Wooly mammoth bone found in gravel pit

Experts at the Royal Saskatchewan Museum have confirmed that workers at a gravel pit southeast of Saskatoon found a bone fossil from a wooly mammoth.

Contractors find bone in pit near Bradwell, Sask.

How to spot a wooly mammoth tibia

11 years ago
Duration 2:28
ONLINE EXTRA: RSM director Harold Bryant on the wooly mammoth tibia.

Experts at the Royal Saskatchewan Museum have confirmed that workers at a gravel pit found a bone from a wooly mammoth.

The discovery was near Bradwell, Sask., about 35 kilometres southeast of Saskatoon in July.

"This was a fairly good portion of the bone,"the museum's Harold Bryant told CBC Radio Host Stefani Langenegger Thursday. "It is a mammoth's tibia ... a part of the hind limb."

Bryant said the fragment is mostly the shaft of the bone, minus the ends.

"It's not crushed, it's quite nicely preserved.
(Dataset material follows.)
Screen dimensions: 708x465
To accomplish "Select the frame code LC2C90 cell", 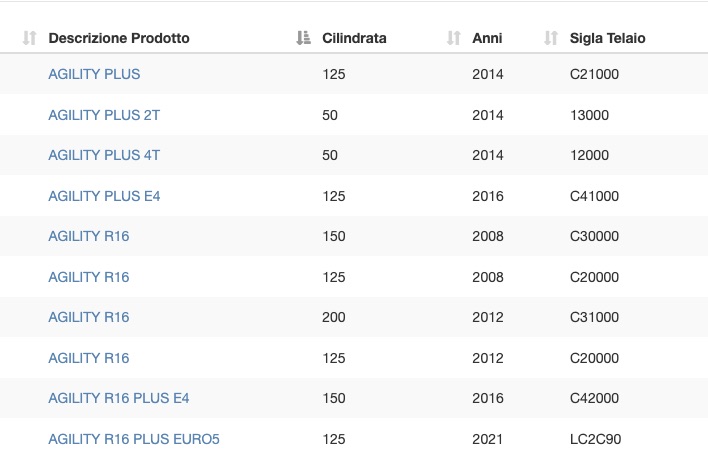I will [595, 439].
Often the bones are mashed up."

A staff member at the museum went to see what else might be in the pit, but did not immediately find more.

Bryant said if the gravel pit is used, again, people have been asked to keep an eye out for more fossils.
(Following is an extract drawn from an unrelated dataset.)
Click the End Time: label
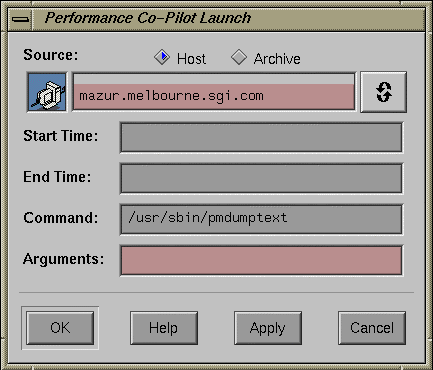Screen dimensions: 433x370 point(57,177)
A wooly mammoth bone was found in a gravel near Bradwell, Sask. (Royal Saskatchewan Museum/Facebook)

The 22 kilogram bone is estimated to bebetween 30,000 to100,000 years old.

"Anytime we can find a new bone it can tell a little bit more about that animal," Bryant said. For instance, measurements of the bone can lead to approximations for the size of the entire animal.

"Our primary goal right now is to preserve the bone," he said. After that it will form part of the museum's collection, which could lead to its being on display at some point.